Money follows emotion. The "death economy" is undergoing a digital revolution: from live-streamed farewells to online memorials and subscriptions for "lifetime" data storage. According to industry reports, the global funeral services market is expected to reach approximately $ 75 billion in 2025, with projections of growth to $ 103−104 billion by the start of the next decade. The share of digital services and "memorial" technologies within the demand structure is growing at double-digit rates—alongside green burials and remote planning. Some studies note a 25−35% surge in online memorial services and an approximately 30% annual increase in the use of AI tools. This is significant: "digital immortality" is not an abstraction but a notable line item in the P&L of the funeral industry.

Digital Immortality: How Technology is Changing Our Understanding of Memory, Death, and Legacy

"Digital immortality" has ceased to be a science fiction fantasy and has become an infrastructure of everyday life: algorithms are trained on our messages, voices, and videos, and after death, they offer relatives the chance to "talk one more time" — sometimes to see an animated face, hear a familiar intonation, and receive an answer to a question we never had time to ask.
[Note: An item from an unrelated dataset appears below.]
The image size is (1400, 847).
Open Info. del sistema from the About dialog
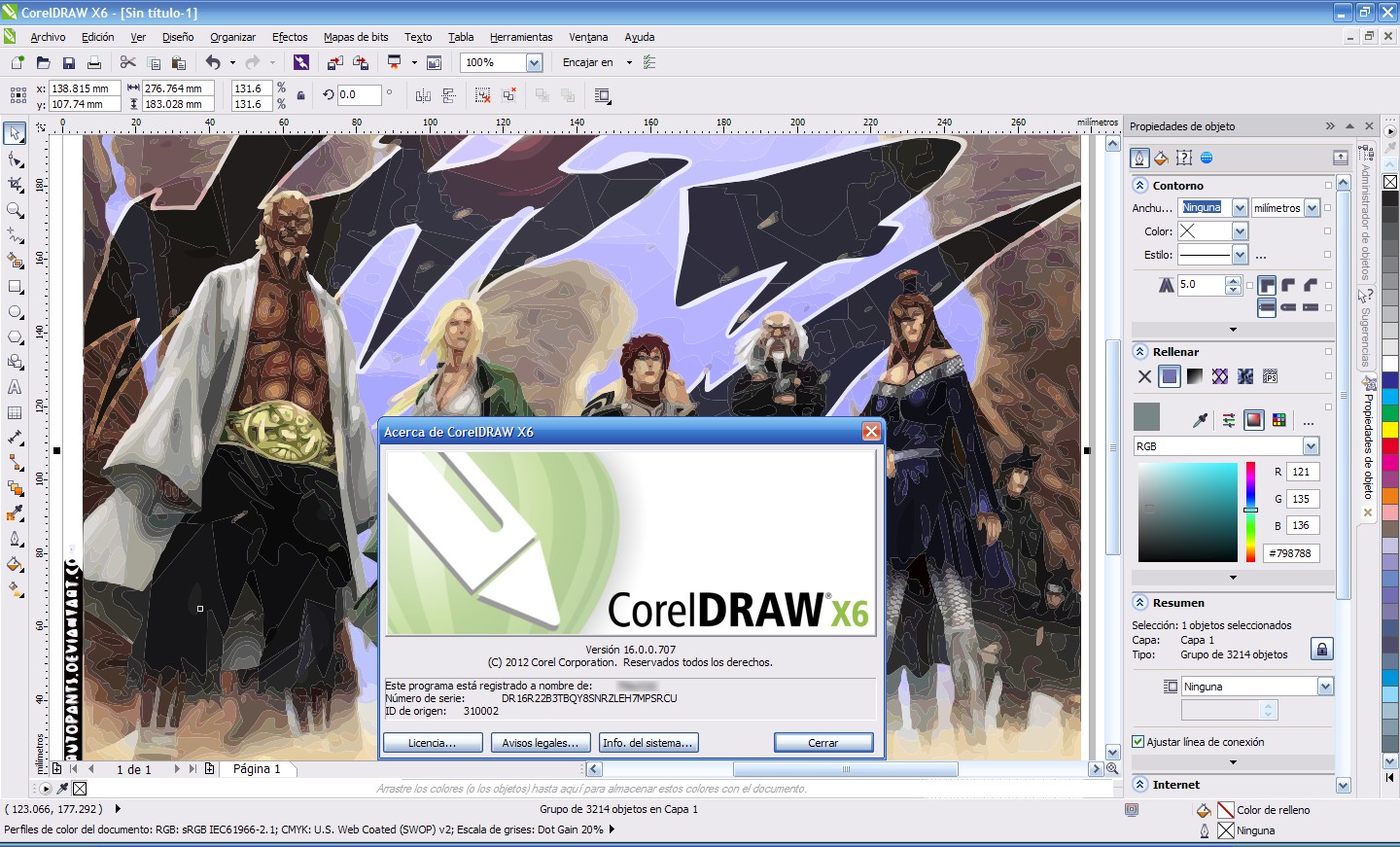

In recent months, the world has witnessed how grief, the market, and regulations have begun to form a new ecosystem of memory — from "ghost bots" to laws attempting to rein them in. In August, major media outlets discussed AI-resurrected avatars: interactive "deathbots" are becoming a mass phenomenon — from home experiments to television interviews with digital versions of the deceased, sparking both fascination and rejection simultaneously. Grief experts warn: such contact can provide support, but it can also prolong pain, replacing the real work of mourning with its technological simulation. The doubt lies not in whether AI "can" mimic a voice and manner, but in where the boundary of consent, dignity, and the risk of "rewriting" memory according to a comforting narrative lies.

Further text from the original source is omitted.